▶ _YOUR TASK_
Transcribe the entries below without alteration.

▶ _LISTED RECORDS_
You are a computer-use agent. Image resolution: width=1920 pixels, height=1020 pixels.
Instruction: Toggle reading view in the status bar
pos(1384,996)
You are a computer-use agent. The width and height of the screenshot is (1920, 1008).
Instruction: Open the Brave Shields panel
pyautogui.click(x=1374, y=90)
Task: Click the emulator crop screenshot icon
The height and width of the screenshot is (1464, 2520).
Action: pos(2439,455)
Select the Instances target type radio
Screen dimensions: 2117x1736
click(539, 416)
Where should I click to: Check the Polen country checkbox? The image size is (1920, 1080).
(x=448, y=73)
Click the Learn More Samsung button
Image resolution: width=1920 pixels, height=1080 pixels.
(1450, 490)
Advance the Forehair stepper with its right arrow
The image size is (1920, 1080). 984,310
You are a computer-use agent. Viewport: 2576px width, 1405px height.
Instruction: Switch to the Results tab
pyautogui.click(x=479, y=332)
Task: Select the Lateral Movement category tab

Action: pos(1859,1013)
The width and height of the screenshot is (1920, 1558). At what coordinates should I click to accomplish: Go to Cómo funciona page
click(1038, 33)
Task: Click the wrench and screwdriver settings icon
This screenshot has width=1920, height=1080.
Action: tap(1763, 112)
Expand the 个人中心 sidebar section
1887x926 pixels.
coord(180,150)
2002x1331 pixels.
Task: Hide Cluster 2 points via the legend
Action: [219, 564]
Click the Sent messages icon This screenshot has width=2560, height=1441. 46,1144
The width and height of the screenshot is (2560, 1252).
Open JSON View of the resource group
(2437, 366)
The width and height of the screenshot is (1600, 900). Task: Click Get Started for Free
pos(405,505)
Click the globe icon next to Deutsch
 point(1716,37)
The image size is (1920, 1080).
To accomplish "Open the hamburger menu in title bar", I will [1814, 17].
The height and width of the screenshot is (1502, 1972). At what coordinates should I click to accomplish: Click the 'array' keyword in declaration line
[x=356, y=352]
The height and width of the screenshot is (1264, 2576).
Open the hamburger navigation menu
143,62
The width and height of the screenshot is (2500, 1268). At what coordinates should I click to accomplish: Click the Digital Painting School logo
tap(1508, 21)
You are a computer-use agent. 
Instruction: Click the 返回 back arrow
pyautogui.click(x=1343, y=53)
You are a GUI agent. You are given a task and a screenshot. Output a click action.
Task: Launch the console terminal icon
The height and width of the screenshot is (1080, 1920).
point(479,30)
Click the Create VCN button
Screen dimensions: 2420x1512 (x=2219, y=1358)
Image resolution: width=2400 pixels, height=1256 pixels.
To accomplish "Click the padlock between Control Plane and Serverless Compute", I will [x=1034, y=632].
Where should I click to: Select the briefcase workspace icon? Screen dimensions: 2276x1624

▶ _RESULT OF THIS EXERCISE_
You are a computer-use agent. Image resolution: width=1920 pixels, height=1020 pixels.
Instruction: Toggle reading view in the status bar
pos(1384,996)
You are a computer-use agent. The width and height of the screenshot is (1920, 1008).
Instruction: Open the Brave Shields panel
pyautogui.click(x=1374, y=90)
Task: Click the emulator crop screenshot icon
The height and width of the screenshot is (1464, 2520).
Action: pos(2439,455)
Select the Instances target type radio
Screen dimensions: 2117x1736
click(539, 416)
Where should I click to: Check the Polen country checkbox? The image size is (1920, 1080).
(x=448, y=73)
Click the Learn More Samsung button
Image resolution: width=1920 pixels, height=1080 pixels.
(1450, 490)
Advance the Forehair stepper with its right arrow
The image size is (1920, 1080). 984,310
You are a computer-use agent. Viewport: 2576px width, 1405px height.
Instruction: Switch to the Results tab
pyautogui.click(x=479, y=332)
Task: Select the Lateral Movement category tab

Action: pos(1859,1013)
The width and height of the screenshot is (1920, 1558). At what coordinates should I click to accomplish: Go to Cómo funciona page
click(1038, 33)
Task: Click the wrench and screwdriver settings icon
This screenshot has width=1920, height=1080.
Action: tap(1763, 112)
Expand the 个人中心 sidebar section
1887x926 pixels.
coord(180,150)
2002x1331 pixels.
Task: Hide Cluster 2 points via the legend
Action: [219, 564]
Click the Sent messages icon This screenshot has width=2560, height=1441. 46,1144
The width and height of the screenshot is (2560, 1252).
Open JSON View of the resource group
(2437, 366)
The width and height of the screenshot is (1600, 900). Task: Click Get Started for Free
pos(405,505)
Click the globe icon next to Deutsch
 point(1716,37)
The image size is (1920, 1080).
To accomplish "Open the hamburger menu in title bar", I will [1814, 17].
The height and width of the screenshot is (1502, 1972). At what coordinates should I click to accomplish: Click the 'array' keyword in declaration line
[x=356, y=352]
The height and width of the screenshot is (1264, 2576).
Open the hamburger navigation menu
143,62
The width and height of the screenshot is (2500, 1268). At what coordinates should I click to accomplish: Click the Digital Painting School logo
tap(1508, 21)
You are a computer-use agent. 
Instruction: Click the 返回 back arrow
pyautogui.click(x=1343, y=53)
You are a GUI agent. You are given a task and a screenshot. Output a click action.
Task: Launch the console terminal icon
The height and width of the screenshot is (1080, 1920).
point(479,30)
Click the Create VCN button
Screen dimensions: 2420x1512 (x=2219, y=1358)
Image resolution: width=2400 pixels, height=1256 pixels.
To accomplish "Click the padlock between Control Plane and Serverless Compute", I will [x=1034, y=632].
Where should I click to: Select the briefcase workspace icon? Screen dimensions: 2276x1624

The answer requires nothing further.